Begin Document text

As 1999 wears on (amazingly, we're already at the end of the first quarter, with only one major game - Metal Gear Solid - to show for it), it's becoming more and more apparent that the predictions of a taking-stock, battening-hatches approach from the games business for the year are turning out to have been accurate.

With the N64 all but over, the PC still struggling (Develop recently revealed that PC titles made up just 16 percent of the total sales of 1998's top 75 titles, behind even the Nintendo console's 19.3 percent), the Dreamcast underwhelming more with each passing day and the Playstation's days numbered by the official announcement of the sequel, practically no-one's developing games in 1999 unless they started at least a year ago. However, most people seem to think that we're simply looking at a bit of a "year-out" scenario, prior to another big boom-cycle surge in 2000. Most people, that is, except developers.

Or to be more specific, independent developers. Because from the conversations I've been having recently with the development community, it seems that the present and future prospects for game developers have never been worse. Over the last few years, the cost and length of development of an average game have spiralled so far out of control, fuelled by ever-accelerating leaps forward in technology, to the point where it will very shortly - if it isn't already - be totally economically unviable for new independent developers to exist. And as I'm sure no-one needs to be told, practically every major development in gaming in the last decade has come from an independent developer. If we kill the independent developer, we kill the pool of talent where the industry's future lifeblood grows, and with it our own future.

End Document text

Quote the stretch of the games-industry commentary from "As 1999 wears" through "have been accurate.", word for word.

Begin Dataset content

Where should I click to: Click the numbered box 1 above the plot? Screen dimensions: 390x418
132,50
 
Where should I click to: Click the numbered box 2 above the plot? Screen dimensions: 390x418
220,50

End Dataset content

• [Output of the exercise]:
As 1999 wears on (amazingly, we're already at the end of the first quarter, with only one major game - Metal Gear Solid - to show for it), it's becoming more and more apparent that the predictions of a taking-stock, battening-hatches approach from the games business for the year are turning out to have been accurate.